Le scénario de José-Luis Bocquet est en revanche moins convaincant. Le début de l'intrigue est pourtant très intéressant, mais certains points ne sont pas assez développés. C'est hélas souvent ce qu'on peut reprocher aux one-shots. L'intrigue est traitée vraiment trop rapidement pour nous permettre de nous attacher à ces deux personnages. C'est vraiment dommage, car il y a de très bonnes idées dans cette bd, comme le fait que les relations des deux personnages avec les gens qui les entourent s'inversent complètement une fois qu'ils sont à Paris (en raison de la couleur de leur peau). "Frère de lait" aurait vraiment gagné à avoir une histoire d'avantage étoffée, en abordant par exemple un peu plus leur vie à la campagne...dommage. Ca reste une bd à découvrir.
La peau de l'ours
Après son passage très mouvementé dans la banlieue (cf "Béton armé"), Jean Christophe décide de partir s'oxygéner un peu avec Anne, sa compagne. Et quel meilleur endroit que la montagne pour ressourcer un peu ?? Les voilà donc partis dans la vallée d'Aspet où ils doivent séjourner chez Eric Pétrin, un militant écolo que connais bien Anne.
Dès leur arrivée, ils comprennent que la situation est très tendue dans la vallée. Les écologistes sont en conflits avec les chasseurs et les éleveurs de moutons. En effet, ces derniers sont favorables à l'ouverture d'un tunnel qui devrait redynamiser l'économie de la région, ce que conteste les écologistes qui pensent que cela aurait des conséquences terribles sur l'environnement et sur la qualité de vie dans la vallée d'Aspet...pas sûr que la vie montagnarde soit beaucoup plus calme que la vie dans la banlieue...
Avis: Chauzy n'a pas son pareil pour aborder des thèmes sensibles et parfois même dramatiques sur un ton pourtant très humoristique.
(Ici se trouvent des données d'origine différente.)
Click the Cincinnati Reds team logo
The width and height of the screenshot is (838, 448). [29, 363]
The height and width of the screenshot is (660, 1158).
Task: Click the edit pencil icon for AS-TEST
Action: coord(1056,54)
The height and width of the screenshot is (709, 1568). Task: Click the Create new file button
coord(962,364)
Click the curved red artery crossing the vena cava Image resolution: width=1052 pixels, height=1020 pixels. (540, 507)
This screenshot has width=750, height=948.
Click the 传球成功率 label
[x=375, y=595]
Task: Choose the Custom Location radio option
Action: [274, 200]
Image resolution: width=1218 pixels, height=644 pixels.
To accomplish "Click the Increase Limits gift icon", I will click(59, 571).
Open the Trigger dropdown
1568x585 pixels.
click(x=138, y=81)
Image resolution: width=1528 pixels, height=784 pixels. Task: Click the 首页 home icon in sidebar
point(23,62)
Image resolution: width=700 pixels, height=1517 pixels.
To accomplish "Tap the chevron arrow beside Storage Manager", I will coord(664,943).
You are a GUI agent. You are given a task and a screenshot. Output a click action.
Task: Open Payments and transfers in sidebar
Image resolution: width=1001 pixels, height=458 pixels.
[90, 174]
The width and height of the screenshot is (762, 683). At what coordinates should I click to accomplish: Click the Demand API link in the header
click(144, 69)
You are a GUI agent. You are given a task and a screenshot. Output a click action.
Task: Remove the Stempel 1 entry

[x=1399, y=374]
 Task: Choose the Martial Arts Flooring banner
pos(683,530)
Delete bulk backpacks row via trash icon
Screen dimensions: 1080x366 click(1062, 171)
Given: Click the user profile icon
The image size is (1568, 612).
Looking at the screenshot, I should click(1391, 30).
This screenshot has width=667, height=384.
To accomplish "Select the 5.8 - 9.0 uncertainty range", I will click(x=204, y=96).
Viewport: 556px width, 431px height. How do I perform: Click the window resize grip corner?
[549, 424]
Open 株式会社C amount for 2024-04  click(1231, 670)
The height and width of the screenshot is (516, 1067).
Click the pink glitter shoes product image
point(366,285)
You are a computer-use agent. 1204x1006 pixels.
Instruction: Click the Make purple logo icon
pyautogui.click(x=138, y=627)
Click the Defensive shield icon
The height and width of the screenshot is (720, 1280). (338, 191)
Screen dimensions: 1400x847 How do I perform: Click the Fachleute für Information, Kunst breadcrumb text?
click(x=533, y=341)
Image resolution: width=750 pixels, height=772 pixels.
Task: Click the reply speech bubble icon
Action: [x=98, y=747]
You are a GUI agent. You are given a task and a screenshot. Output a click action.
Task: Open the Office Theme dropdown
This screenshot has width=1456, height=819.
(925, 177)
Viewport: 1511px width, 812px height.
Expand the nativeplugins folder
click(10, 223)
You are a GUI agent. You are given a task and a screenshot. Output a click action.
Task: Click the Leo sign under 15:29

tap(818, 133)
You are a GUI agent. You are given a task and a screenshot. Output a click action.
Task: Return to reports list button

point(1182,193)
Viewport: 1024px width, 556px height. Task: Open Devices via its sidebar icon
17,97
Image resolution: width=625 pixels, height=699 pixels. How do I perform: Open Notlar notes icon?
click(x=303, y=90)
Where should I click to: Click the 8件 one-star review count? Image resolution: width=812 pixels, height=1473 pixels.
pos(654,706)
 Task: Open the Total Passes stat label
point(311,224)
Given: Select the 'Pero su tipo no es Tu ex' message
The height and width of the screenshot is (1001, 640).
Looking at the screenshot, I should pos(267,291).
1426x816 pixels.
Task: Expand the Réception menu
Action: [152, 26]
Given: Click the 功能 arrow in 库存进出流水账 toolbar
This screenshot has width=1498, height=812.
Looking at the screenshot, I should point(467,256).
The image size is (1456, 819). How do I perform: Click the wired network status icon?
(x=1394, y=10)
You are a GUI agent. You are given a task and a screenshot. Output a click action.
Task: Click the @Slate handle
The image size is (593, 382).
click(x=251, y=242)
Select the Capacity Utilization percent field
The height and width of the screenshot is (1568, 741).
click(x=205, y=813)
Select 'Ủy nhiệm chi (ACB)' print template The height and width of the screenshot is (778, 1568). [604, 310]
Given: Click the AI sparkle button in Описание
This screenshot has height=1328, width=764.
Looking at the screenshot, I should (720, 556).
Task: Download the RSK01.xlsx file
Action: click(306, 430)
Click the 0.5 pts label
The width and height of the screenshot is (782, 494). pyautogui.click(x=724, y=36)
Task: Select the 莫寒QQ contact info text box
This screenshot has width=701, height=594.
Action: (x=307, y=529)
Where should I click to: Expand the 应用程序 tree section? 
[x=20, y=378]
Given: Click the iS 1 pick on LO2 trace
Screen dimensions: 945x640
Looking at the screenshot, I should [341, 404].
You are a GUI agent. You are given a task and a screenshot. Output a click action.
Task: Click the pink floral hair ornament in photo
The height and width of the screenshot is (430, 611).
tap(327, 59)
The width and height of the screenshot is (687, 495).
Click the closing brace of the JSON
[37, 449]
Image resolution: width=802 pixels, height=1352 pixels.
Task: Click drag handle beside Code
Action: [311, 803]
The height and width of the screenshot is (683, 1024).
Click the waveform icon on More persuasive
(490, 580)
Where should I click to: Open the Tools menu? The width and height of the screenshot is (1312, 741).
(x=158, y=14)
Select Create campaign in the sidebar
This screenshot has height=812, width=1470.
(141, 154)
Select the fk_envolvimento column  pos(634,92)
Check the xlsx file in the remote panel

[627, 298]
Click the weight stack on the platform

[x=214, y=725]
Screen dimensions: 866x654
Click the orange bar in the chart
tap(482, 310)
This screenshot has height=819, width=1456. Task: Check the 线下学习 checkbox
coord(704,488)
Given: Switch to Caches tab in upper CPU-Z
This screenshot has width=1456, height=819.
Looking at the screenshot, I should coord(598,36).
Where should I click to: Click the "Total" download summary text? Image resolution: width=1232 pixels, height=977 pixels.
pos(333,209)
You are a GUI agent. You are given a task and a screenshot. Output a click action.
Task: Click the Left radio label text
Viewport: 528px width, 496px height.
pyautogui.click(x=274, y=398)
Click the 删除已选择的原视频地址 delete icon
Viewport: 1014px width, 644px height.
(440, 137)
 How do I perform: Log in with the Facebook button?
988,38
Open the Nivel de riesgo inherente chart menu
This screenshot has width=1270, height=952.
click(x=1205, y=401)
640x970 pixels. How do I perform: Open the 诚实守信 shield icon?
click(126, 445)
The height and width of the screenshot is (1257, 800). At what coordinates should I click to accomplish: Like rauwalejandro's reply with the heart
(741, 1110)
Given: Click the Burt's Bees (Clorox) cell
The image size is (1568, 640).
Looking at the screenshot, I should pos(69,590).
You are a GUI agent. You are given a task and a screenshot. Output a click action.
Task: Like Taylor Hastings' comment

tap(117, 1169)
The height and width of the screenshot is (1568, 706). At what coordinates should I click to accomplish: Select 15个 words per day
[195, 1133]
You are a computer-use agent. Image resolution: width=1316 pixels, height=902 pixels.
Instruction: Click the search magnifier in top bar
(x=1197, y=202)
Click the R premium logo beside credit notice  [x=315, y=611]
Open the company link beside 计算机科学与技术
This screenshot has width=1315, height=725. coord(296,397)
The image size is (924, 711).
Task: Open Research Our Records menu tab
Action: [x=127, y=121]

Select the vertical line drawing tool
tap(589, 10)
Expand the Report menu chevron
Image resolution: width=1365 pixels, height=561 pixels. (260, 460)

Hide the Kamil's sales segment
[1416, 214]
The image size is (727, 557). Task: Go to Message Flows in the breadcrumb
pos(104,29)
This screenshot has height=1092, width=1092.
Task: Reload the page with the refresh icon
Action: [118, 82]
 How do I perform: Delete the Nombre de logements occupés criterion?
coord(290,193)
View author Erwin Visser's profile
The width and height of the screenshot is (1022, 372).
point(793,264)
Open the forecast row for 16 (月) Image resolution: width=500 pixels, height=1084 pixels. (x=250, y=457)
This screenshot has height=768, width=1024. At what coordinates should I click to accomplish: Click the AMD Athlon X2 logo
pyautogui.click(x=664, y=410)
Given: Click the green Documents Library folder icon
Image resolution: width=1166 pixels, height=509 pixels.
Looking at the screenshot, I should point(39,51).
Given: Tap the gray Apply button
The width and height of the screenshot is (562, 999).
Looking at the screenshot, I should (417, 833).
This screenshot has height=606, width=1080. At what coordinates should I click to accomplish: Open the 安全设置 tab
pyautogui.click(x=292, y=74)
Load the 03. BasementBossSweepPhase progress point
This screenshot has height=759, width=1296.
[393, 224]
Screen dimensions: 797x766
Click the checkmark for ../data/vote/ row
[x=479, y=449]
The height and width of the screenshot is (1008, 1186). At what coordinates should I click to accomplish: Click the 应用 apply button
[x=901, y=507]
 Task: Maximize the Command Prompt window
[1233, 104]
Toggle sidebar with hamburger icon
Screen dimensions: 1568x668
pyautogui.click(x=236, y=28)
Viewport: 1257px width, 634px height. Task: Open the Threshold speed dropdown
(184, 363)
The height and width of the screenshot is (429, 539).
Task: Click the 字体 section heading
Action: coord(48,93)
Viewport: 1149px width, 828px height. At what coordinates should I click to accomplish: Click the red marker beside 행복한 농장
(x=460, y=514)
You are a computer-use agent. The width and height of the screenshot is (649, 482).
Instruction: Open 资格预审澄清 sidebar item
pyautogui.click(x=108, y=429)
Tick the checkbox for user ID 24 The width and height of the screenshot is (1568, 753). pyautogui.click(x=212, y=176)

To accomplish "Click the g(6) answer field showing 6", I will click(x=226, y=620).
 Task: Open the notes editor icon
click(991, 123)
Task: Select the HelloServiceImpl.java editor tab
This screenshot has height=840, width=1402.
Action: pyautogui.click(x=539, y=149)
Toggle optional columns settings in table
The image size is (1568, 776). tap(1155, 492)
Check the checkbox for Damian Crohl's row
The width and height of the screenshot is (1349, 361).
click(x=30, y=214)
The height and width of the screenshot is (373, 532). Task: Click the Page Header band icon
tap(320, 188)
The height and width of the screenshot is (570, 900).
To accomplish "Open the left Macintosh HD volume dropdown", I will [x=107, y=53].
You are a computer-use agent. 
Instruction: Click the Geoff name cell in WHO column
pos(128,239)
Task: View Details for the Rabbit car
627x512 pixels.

Dans le tome précédent, il abordait les difficultés de la banlieue, dans celui-ci, il nous parle de lutte pour la défense de l'environnement, de magouilles politiques, d'intérêts économiques, de l'isolement de certains villages...c'est plutôt marrant et assez bien vu. Le dessin et la mise en couleur sont une fois encore une réussite. Chauzy a un style immédiatement identifiable et son trait humoristique est parfait pour nous conter les aventures rocambolesques et mouvementées de ce pauvre Jean-Christophe qui est décidément toujours là où il ne faut pas. Une bd très sympa.